◆ TASK STATEMENT:
Scan the records for the string "bubble". State how many lines contain it and add nothing.

━━━ EXTRACTED RECORDS ━━━

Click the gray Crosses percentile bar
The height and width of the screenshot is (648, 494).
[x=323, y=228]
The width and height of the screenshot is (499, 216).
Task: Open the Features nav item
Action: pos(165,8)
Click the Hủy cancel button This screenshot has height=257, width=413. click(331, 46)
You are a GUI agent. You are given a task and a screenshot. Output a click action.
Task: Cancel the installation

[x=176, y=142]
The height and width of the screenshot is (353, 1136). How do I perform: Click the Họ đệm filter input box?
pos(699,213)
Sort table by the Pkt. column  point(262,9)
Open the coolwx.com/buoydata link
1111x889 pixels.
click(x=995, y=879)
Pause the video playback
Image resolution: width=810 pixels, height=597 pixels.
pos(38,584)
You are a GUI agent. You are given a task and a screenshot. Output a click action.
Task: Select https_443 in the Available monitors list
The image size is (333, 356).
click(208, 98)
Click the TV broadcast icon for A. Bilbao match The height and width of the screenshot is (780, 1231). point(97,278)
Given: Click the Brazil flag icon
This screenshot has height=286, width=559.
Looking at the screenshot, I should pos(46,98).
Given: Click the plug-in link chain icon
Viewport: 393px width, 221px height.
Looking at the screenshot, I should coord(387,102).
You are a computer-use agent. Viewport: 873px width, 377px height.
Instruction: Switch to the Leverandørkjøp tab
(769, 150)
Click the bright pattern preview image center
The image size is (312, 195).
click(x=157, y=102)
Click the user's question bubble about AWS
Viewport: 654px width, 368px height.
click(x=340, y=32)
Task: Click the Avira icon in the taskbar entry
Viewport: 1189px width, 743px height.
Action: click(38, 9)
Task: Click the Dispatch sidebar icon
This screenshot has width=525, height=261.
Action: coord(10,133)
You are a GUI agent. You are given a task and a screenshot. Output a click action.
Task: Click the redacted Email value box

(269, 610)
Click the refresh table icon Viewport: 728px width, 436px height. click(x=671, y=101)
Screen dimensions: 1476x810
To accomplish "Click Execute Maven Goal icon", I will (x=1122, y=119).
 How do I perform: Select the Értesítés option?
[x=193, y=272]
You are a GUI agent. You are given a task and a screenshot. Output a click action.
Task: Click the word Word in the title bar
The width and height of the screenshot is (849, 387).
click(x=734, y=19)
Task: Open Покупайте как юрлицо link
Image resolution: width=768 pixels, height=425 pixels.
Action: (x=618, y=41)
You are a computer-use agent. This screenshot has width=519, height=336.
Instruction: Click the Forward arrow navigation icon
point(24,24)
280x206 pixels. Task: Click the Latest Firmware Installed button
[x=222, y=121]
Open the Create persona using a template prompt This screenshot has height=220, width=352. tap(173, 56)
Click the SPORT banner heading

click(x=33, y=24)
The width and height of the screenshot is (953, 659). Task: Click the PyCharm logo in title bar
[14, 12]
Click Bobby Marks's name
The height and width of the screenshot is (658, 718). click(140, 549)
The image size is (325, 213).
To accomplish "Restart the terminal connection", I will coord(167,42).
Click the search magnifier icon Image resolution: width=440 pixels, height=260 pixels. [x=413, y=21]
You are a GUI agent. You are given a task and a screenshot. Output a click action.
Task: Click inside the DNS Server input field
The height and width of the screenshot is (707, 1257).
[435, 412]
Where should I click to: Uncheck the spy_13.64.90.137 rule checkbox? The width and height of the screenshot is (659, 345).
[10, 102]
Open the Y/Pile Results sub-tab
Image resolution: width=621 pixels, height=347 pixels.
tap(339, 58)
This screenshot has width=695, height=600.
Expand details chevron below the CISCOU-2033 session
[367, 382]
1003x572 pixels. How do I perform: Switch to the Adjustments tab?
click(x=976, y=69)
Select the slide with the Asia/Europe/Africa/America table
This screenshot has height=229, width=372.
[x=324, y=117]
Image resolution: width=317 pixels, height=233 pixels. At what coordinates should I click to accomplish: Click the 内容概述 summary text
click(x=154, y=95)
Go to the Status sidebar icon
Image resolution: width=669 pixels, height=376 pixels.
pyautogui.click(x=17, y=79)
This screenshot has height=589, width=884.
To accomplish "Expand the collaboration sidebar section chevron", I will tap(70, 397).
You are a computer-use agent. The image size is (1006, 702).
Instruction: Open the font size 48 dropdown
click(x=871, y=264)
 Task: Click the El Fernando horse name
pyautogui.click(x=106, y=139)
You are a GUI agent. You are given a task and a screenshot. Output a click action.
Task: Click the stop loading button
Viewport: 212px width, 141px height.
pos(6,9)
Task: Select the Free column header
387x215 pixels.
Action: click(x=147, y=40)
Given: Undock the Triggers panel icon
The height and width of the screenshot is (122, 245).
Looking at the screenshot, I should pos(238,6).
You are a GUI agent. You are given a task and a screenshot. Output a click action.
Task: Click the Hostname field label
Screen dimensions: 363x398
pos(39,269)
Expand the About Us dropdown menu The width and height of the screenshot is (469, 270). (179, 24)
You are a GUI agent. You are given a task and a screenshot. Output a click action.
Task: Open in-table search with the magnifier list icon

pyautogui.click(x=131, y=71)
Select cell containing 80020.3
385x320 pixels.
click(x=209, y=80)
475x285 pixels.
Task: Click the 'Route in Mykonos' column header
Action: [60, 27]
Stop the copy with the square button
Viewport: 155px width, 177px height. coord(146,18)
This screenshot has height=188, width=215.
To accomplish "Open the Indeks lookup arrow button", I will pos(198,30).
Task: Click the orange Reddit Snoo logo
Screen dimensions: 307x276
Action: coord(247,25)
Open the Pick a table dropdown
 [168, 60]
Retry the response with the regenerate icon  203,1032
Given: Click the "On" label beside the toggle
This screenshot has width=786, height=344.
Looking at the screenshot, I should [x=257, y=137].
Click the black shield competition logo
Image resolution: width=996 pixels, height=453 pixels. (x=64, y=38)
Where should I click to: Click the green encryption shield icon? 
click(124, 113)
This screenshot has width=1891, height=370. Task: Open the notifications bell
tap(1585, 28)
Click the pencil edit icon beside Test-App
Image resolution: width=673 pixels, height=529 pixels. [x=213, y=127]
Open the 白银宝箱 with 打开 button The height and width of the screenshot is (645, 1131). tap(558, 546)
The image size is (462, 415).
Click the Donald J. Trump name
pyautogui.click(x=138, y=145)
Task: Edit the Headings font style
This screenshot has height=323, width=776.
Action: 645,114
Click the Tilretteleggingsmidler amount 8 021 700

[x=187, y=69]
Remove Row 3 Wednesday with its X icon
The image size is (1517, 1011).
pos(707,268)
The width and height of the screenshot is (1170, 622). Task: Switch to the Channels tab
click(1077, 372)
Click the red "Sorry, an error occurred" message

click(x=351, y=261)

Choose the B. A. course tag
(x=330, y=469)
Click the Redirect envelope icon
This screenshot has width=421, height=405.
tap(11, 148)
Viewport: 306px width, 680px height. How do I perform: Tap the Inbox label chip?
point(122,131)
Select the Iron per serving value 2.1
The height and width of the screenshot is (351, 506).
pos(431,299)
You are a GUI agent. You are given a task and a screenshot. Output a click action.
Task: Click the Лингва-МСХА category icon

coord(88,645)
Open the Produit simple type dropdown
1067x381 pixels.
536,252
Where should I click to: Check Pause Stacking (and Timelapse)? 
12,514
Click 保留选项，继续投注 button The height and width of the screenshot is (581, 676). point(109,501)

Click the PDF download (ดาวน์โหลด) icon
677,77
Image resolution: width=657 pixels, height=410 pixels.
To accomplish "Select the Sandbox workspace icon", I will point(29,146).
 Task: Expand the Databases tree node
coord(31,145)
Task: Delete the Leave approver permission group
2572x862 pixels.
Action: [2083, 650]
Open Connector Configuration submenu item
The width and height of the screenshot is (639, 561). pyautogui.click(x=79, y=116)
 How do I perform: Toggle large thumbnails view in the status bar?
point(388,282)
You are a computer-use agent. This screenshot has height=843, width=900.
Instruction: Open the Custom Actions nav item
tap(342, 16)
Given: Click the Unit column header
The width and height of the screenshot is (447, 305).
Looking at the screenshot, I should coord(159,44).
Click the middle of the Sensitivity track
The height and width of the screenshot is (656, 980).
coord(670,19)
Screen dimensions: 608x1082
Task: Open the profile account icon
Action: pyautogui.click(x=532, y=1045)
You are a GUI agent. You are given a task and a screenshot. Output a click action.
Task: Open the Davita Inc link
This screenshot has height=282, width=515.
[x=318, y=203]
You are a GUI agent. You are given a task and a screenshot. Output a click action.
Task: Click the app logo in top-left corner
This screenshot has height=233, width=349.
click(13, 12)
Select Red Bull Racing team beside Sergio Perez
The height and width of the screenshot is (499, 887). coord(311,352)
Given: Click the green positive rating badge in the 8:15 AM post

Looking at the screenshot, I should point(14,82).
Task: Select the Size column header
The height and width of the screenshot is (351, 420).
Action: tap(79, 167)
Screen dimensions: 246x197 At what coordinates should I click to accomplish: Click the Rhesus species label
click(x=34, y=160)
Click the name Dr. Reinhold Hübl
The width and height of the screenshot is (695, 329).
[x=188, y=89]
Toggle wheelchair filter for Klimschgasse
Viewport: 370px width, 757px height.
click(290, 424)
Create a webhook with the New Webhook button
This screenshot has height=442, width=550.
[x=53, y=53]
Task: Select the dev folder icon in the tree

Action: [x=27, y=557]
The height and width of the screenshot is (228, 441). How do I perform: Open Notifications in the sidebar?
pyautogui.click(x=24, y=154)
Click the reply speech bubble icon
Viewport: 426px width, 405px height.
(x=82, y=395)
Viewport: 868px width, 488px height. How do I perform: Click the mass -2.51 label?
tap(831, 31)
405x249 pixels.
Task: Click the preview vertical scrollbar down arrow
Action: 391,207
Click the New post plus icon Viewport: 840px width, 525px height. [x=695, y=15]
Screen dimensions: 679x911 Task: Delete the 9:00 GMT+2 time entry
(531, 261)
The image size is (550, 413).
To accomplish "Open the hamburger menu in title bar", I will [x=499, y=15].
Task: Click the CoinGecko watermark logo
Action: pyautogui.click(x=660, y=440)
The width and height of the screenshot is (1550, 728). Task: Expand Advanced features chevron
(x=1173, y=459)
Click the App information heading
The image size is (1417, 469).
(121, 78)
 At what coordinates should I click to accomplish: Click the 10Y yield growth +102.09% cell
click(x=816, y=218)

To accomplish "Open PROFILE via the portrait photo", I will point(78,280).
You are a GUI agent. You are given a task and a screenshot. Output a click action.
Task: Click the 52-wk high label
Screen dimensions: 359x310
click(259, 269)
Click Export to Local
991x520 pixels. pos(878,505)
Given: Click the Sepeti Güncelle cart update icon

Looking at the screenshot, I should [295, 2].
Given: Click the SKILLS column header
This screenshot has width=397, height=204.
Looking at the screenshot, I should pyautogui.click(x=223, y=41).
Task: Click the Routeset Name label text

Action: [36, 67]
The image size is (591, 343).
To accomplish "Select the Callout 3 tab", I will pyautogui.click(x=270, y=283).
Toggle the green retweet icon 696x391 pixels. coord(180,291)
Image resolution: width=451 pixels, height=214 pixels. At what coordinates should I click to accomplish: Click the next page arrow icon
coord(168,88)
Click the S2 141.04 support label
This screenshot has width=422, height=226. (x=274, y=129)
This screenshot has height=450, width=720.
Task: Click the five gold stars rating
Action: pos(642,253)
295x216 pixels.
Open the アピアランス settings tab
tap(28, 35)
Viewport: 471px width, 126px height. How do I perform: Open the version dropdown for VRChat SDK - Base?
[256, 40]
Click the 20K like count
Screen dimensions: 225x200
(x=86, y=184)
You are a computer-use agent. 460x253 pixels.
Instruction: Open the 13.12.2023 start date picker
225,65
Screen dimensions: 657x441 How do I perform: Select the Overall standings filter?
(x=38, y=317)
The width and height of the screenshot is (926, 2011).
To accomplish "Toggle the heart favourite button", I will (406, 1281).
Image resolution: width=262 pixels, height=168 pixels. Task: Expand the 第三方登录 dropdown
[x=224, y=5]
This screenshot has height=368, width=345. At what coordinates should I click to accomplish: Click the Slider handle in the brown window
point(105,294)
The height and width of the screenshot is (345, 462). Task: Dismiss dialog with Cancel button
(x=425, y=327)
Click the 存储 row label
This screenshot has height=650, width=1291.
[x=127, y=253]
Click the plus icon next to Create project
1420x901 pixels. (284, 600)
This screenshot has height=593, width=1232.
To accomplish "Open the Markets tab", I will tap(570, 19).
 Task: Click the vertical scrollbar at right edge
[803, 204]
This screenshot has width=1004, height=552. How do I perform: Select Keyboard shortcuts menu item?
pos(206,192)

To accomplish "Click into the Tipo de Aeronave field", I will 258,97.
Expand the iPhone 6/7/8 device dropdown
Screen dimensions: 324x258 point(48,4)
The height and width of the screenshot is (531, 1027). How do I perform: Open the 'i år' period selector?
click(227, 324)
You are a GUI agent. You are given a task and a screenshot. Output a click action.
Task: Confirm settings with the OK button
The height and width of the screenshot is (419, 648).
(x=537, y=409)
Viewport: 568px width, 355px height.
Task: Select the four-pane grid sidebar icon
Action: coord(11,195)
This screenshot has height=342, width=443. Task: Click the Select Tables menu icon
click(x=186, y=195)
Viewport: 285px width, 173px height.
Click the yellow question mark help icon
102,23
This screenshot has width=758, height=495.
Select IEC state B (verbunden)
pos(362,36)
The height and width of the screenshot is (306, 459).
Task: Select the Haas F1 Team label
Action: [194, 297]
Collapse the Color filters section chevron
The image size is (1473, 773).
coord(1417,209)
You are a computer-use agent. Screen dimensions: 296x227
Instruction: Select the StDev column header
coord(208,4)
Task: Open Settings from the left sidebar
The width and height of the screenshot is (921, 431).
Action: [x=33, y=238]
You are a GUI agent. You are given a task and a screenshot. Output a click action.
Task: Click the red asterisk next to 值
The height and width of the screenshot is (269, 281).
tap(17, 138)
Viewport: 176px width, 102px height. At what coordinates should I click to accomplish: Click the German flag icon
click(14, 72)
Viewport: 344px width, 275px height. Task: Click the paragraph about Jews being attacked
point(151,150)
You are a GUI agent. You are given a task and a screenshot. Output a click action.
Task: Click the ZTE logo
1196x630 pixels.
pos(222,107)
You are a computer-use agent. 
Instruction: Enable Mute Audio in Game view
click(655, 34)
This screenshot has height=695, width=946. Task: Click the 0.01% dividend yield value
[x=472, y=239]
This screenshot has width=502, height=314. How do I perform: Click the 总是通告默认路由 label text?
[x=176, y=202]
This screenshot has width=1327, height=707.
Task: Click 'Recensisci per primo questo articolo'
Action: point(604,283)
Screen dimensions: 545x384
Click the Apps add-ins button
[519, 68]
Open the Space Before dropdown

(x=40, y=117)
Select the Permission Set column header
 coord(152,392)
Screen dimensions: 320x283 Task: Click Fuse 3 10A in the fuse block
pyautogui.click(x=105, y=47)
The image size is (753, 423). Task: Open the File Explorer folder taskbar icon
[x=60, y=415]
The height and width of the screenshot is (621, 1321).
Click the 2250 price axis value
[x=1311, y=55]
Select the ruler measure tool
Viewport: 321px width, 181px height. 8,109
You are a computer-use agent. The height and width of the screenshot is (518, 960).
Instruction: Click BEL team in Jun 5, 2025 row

━━━

◆ OUTPUT BELOW:
2